Source data Start Marker

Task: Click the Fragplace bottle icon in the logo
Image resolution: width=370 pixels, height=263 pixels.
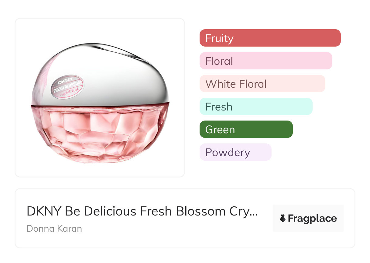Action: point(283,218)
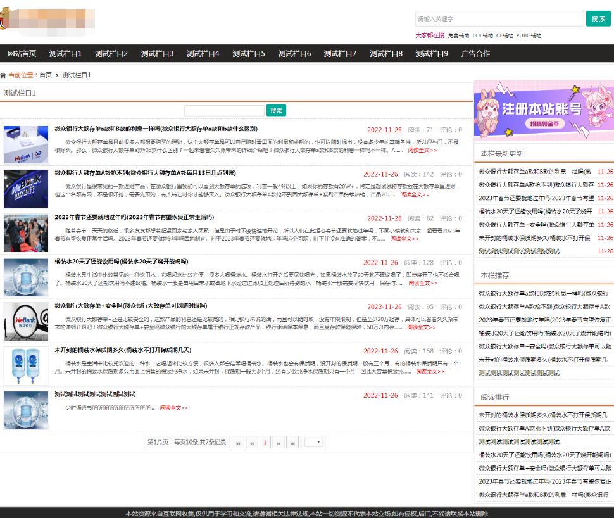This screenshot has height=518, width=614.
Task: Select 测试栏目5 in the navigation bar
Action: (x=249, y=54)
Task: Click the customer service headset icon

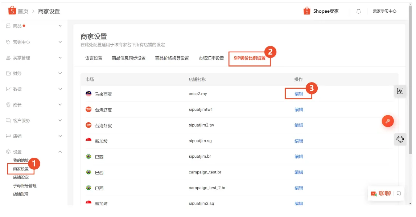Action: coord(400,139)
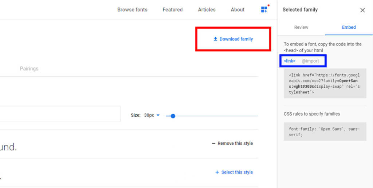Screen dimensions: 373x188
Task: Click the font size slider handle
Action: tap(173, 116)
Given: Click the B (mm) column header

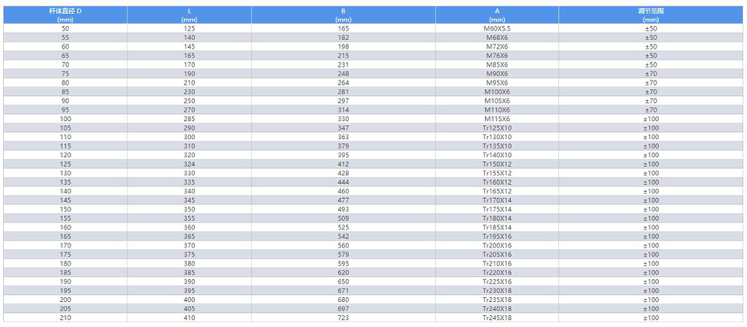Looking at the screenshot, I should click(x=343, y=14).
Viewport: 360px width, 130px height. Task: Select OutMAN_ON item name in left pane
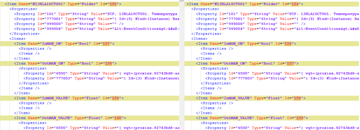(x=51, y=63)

Source data End Marker
Source data Start Marker

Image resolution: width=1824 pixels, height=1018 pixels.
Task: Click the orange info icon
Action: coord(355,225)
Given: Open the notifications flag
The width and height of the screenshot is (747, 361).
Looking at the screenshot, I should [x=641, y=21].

Source data End Marker
Source data Start Marker

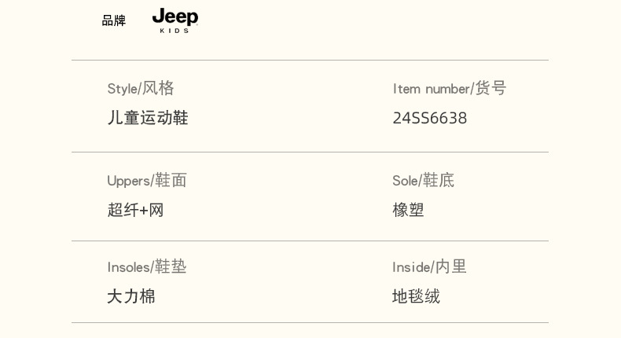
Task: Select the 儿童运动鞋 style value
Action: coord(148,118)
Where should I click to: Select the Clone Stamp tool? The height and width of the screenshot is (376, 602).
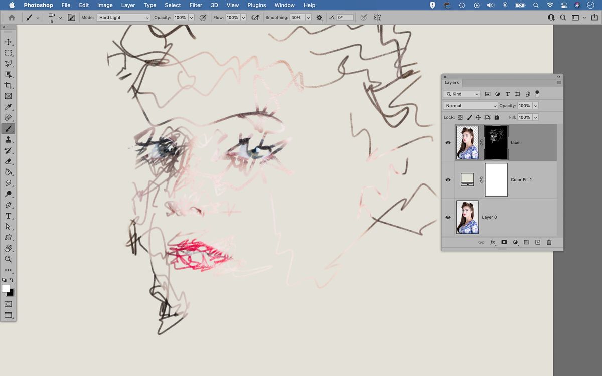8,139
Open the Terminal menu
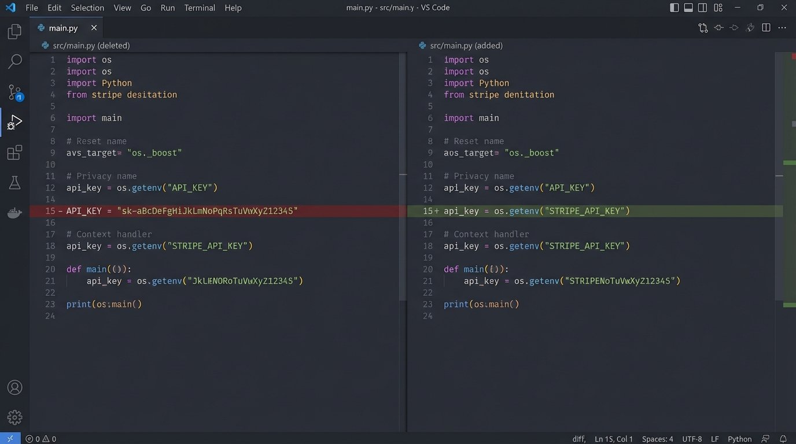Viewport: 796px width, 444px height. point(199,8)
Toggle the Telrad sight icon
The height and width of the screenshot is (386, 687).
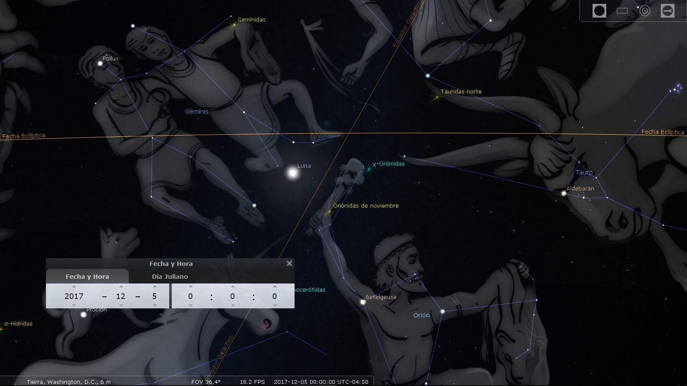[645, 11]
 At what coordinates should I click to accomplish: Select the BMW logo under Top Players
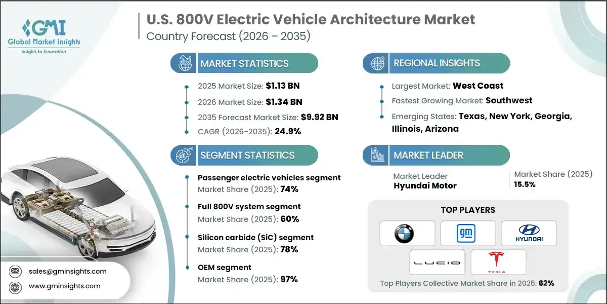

Source data End Marker

Above are records; repeat only the lines from the line with "Open the Terminal menu" through the line with "At what coordinates", and leave pictures out.

Open the Terminal menu
Viewport: 796px width, 444px height. point(199,8)
Toggle the Telrad sight icon
The height and width of the screenshot is (386, 687).
[645, 11]
 At what coordinates should I click to accomplish: Select the BMW logo under Top Players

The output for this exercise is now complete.